» **AIM OF THE EXERCISE**
Skip the pictures. Copy all the rest of the records down exactly.

» **RECORDS TO PROCESS**
Segment Open
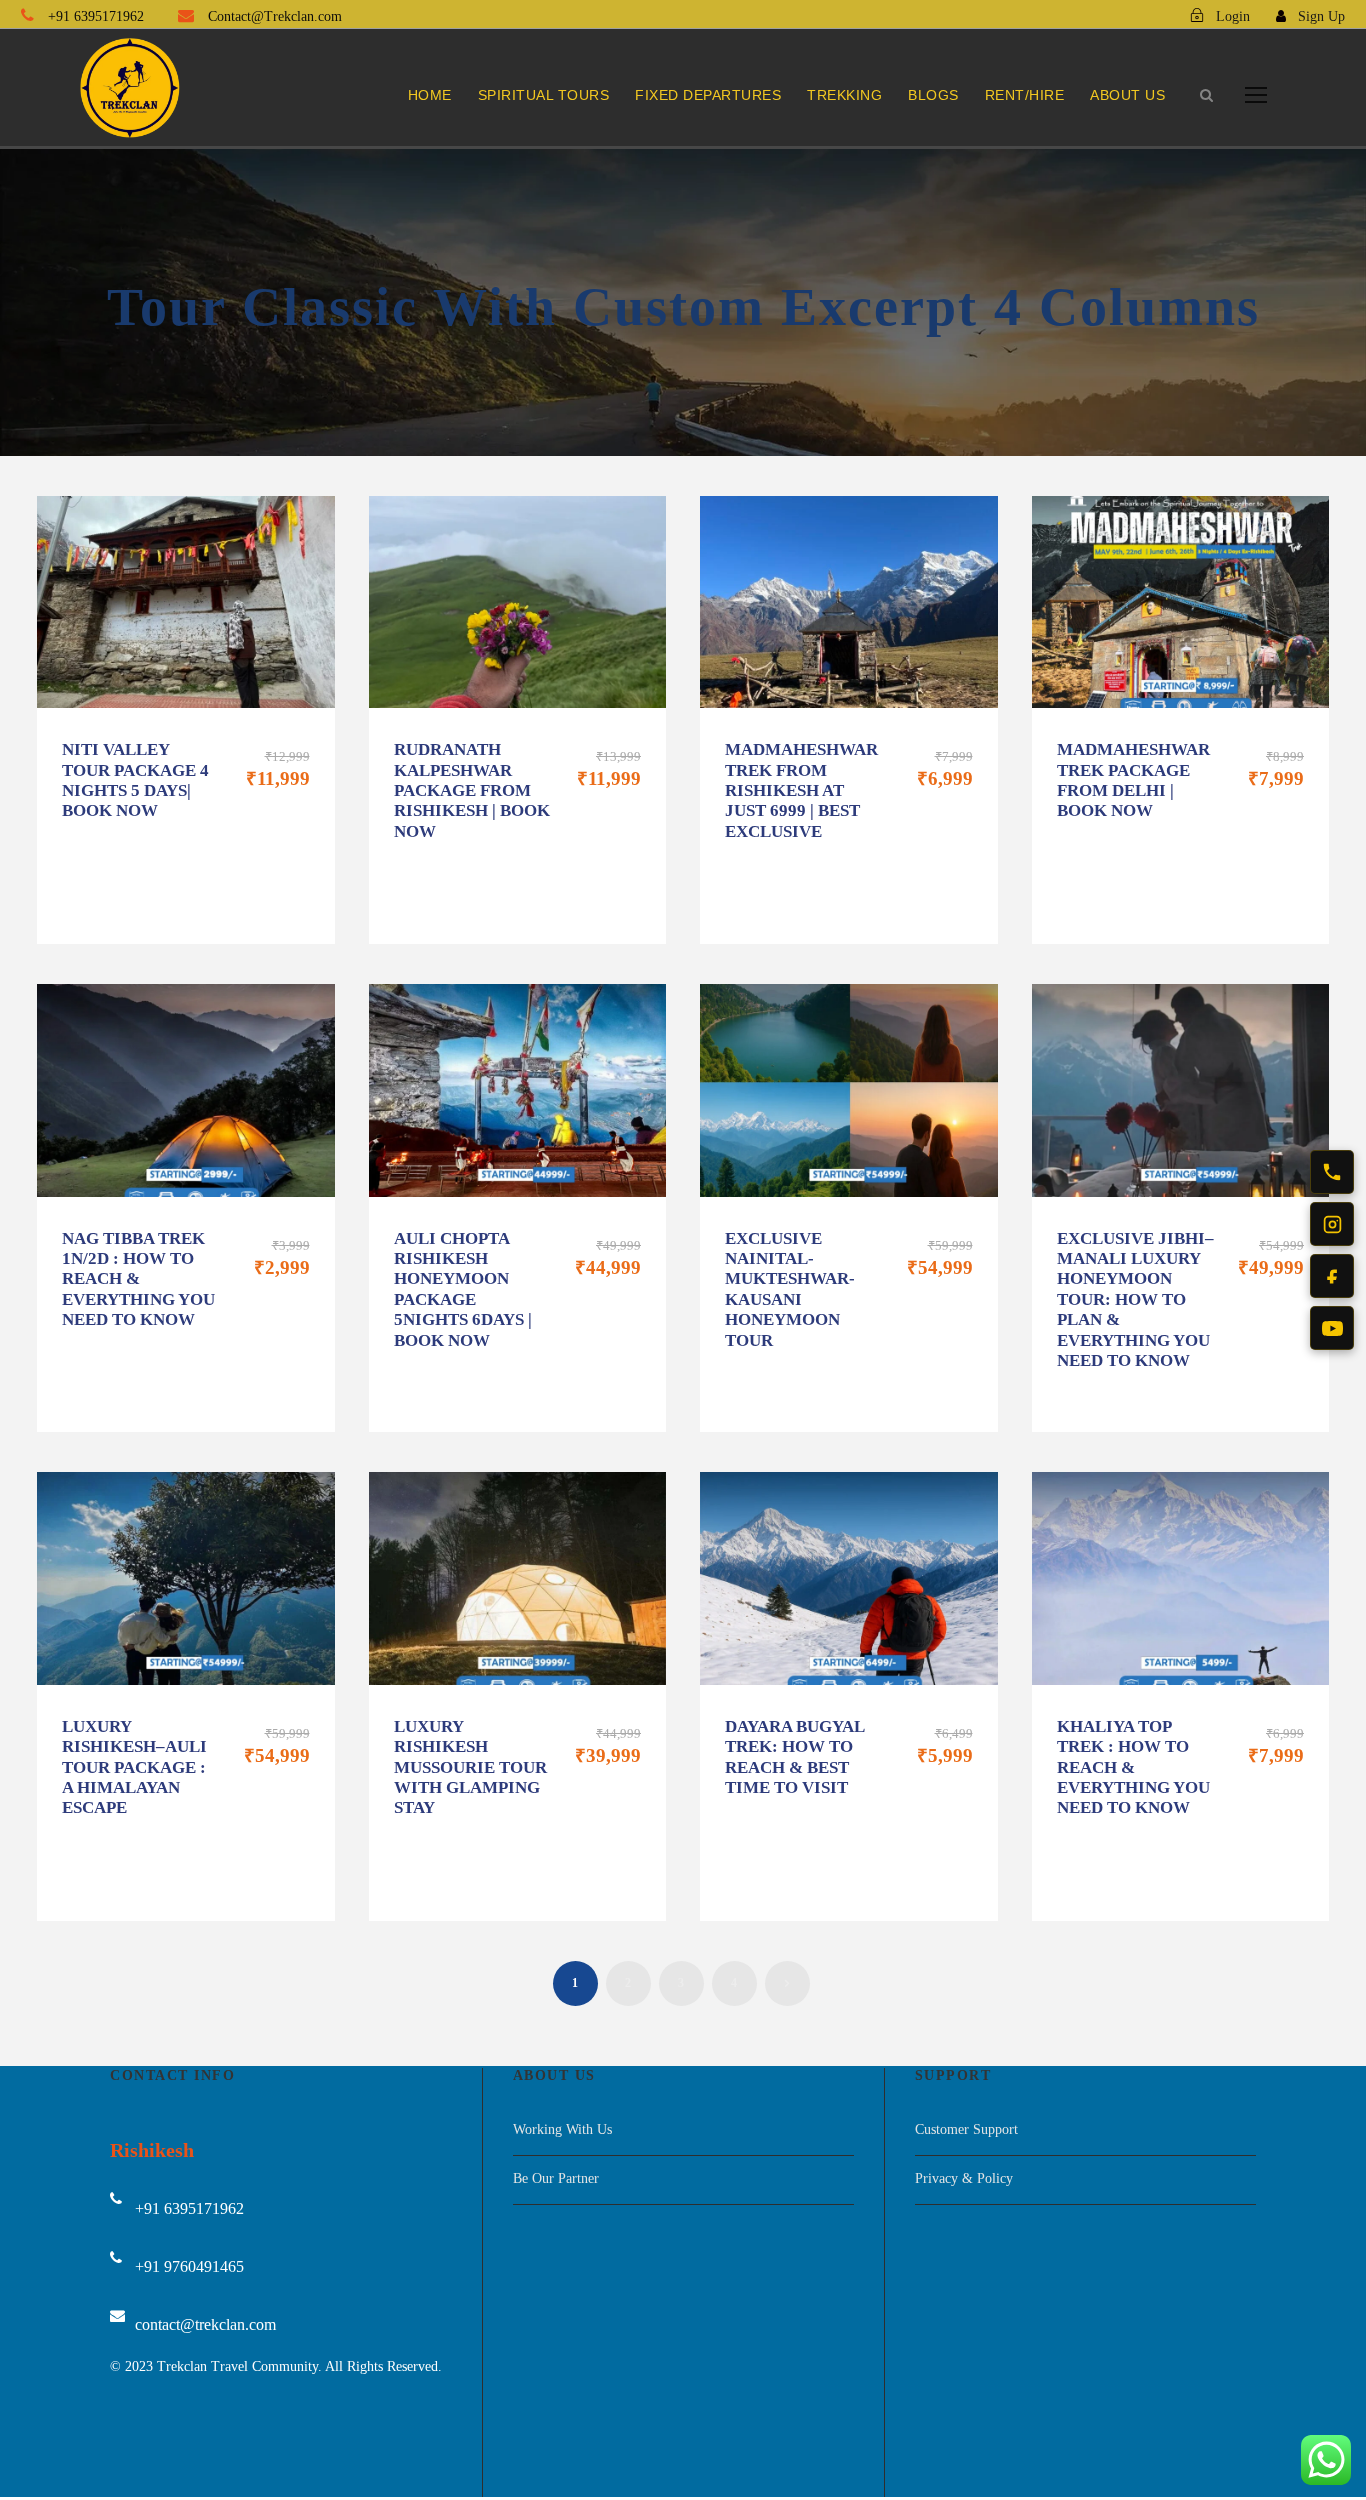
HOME (430, 95)
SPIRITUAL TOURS (544, 95)
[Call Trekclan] (1332, 1172)
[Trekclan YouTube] (1332, 1328)
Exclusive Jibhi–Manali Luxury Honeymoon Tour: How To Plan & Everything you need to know (1135, 1299)
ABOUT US (1127, 95)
Segment Closed
» **ANSWER AREA**
HOME (430, 95)
SPIRITUAL TOURS (544, 95)
[Call Trekclan] (1332, 1172)
[Trekclan YouTube] (1332, 1328)
Exclusive Jibhi–Manali Luxury Honeymoon Tour: How To Plan & Everything you need to know (1135, 1299)
ABOUT US (1127, 95)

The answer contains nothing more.